Written instruction: Rewrite everything from the start of the data down to the line containing "(2509, 12).", changing "Maximize" to "Minimize" and keeping the rest the same.
______________________________
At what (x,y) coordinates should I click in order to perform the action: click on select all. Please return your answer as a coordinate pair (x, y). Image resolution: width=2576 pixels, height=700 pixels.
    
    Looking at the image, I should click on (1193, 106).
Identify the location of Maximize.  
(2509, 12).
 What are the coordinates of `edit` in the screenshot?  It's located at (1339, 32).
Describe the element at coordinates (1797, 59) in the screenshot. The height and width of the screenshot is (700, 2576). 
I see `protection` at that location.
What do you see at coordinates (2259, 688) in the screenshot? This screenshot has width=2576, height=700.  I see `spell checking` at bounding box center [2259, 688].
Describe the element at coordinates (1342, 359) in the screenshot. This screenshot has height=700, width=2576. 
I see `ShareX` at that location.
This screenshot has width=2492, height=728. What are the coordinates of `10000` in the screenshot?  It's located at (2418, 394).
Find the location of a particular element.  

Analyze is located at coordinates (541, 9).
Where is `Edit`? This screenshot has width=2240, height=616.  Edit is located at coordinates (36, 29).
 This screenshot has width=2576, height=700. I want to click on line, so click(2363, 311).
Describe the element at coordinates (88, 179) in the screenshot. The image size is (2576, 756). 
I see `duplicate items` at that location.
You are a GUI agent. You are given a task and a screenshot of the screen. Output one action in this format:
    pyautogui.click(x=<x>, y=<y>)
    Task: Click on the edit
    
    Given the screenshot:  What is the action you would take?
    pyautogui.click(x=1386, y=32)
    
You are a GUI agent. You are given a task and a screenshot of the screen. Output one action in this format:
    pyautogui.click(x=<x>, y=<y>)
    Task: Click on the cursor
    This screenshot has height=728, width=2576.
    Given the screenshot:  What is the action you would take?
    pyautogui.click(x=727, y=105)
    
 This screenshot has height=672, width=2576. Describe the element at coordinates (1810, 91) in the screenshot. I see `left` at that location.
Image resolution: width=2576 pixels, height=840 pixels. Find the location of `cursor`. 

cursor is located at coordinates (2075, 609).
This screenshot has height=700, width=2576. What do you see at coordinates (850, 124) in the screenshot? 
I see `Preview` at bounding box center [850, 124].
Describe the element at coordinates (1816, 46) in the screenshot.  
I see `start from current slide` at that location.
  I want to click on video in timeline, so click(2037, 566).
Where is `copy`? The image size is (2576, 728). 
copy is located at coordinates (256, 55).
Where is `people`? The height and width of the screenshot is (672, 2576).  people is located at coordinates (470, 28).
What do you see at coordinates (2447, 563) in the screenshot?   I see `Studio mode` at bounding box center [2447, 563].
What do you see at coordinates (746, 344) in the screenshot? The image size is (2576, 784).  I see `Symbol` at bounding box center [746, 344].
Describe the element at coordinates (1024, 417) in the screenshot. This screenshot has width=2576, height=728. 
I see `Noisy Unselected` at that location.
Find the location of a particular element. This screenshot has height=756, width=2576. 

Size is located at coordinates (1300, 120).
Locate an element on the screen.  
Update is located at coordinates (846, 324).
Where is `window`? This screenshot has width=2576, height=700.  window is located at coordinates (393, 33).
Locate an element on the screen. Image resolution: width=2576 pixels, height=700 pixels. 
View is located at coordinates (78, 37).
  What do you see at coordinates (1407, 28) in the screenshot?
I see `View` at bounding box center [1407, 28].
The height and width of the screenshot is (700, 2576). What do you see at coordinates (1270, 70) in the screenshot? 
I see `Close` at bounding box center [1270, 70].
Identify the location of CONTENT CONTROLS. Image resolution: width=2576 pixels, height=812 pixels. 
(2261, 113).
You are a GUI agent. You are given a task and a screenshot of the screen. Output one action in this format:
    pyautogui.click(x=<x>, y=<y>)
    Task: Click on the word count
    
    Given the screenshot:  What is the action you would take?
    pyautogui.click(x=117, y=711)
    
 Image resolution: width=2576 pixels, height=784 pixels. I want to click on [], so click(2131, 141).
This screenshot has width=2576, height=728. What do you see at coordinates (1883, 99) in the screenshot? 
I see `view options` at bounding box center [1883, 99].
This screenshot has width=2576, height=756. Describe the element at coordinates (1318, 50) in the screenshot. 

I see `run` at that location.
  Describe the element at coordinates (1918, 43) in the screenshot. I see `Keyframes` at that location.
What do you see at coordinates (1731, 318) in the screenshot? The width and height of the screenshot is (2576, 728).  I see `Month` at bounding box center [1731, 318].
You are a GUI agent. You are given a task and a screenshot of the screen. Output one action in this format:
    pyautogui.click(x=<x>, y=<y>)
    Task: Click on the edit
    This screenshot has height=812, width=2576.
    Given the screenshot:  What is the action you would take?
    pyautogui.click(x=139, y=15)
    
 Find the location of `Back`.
______________________________
Exercise solution:
At what (x,y) coordinates should I click in order to perform the action: click on select all. Please return your answer as a coordinate pair (x, y). Image resolution: width=2576 pixels, height=700 pixels.
    
    Looking at the image, I should click on (1193, 106).
Identify the location of Minimize.  
(2509, 12).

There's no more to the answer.